Pacific Enterprises to Cut Exploration, Shed Some Assets


Pacific Enterprises announced an array of cost-cutting plans Wednesday, including a $110-million reduction in its energy exploration and production budget for next year and an undetermined number of related layoffs.

The company, whose biggest and most profitable unit is the Southern California Gas Co. utility, also said it is looking for buyers for “non-strategic assets” in its troubled retailing and energy exploration operations.

A Pacific spokesman declined to specify which assets might be involved, other than to rule out the sale of the company’s Thrifty Drug and Big 5 sporting goods retail chains.


Wall Street analysts--many of whom have sharply criticized Pacific’s move into retailing and energy exploration in the 1980s--generally welcomed the cost-cutting news.

“At least they’re going to stop throwing good money after bad,” said David Fleischer, an analyst with Prudential Securities.

Pacific also reported a second-quarter profit of $41 million Tuesday, which was roughly in line with analysts’ expectations. The profit, which amounted to 52 cents a share, came on revenue that fell 3% to $1.56 billion.

In the same quarter a year earlier, Pacific lost $229 million, or $3.34 a share, largely because of accounting adjustments totaling $275 million in its ailing retailing and energy exploration divisions.

To cut costs and reduce its overall debt of $2.4 billion, the company said it will slash energy exploration and production spending in 1992 to $90 million from $200 million. Tom Sanger, a Pacific spokesman, said the decision partly stemmed from natural gas prices that have hit a 15-year low.

The result, he said, is that the company’s Dallas-based Pacific Enterprises Oil Co. unit will curb drilling at some of its holdings in Wyoming, Texas, Oklahoma, Louisiana and Alabama.

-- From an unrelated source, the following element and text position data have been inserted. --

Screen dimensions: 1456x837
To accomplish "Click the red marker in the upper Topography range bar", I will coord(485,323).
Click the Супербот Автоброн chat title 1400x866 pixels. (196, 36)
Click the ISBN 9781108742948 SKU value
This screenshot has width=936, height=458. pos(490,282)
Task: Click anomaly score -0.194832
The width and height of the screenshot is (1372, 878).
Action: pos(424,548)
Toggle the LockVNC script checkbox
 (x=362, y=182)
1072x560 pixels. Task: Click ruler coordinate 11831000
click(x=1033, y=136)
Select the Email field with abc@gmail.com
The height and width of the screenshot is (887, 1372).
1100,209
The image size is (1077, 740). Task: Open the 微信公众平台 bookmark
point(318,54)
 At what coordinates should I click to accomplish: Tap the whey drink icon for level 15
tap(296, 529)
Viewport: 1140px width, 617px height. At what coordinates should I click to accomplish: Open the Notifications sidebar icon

Sanger said that all of Pacific’s planned layoffs will be at the energy exploration unit but that company officials have not determined how many of the operation’s 450 employees will be dismissed.


Although many industry observers expressed hope that Pacific is refocusing its attention on its successful utility company, a Wall Street analyst called the energy exploration cutback shortsighted.

Maintaining that gas prices will recover, analyst Gary F. Hovis of Argus Research said Pacific should press ahead with its energy exploration, “but they don’t seem to be able to stomach it any more.”

Pacific also said it would cut costs by freezing hiring at its Los Angeles headquarters, which has a staff of about 300. In addition, the base salaries of about a dozen of Pacific’s executives will be frozen, but they still will be eligible for bonuses linked to the company’s performance.

Among those affected will be Pacific’s chairman and chief executive, James R. Ukropina. Last year, he received a base salary of $575,000, which will be frozen this year, and cash bonuses of $416,000, which will not be frozen.

The salary and hiring freezes will not apply elsewhere in the company, which employs nearly 28,000 in California and 41,000 nationally.

Pacific’s latest moves follow a series of management shuffles and cutbacks to turn itself around, after losing $43 million on sales of $6.9 billion last year.


On Tuesday, Pacific announced that it recruited William E. Yingling III, the head of Lucky supermarkets in Southern California, to be chairman and chief executive of its Thrifty Corp. retailing division. The 1,050-store division is made up of six drugstore and sporting goods chains.

Also, Pacific announced in June that it would halve its stock dividend.

In trading on the New York Stock Exchange, Pacific’s shares climbed 87.5 cents to close at $27.385. The shares remain, however, near their 52-week low of $24.25 and off from a 52-week high of $43.385.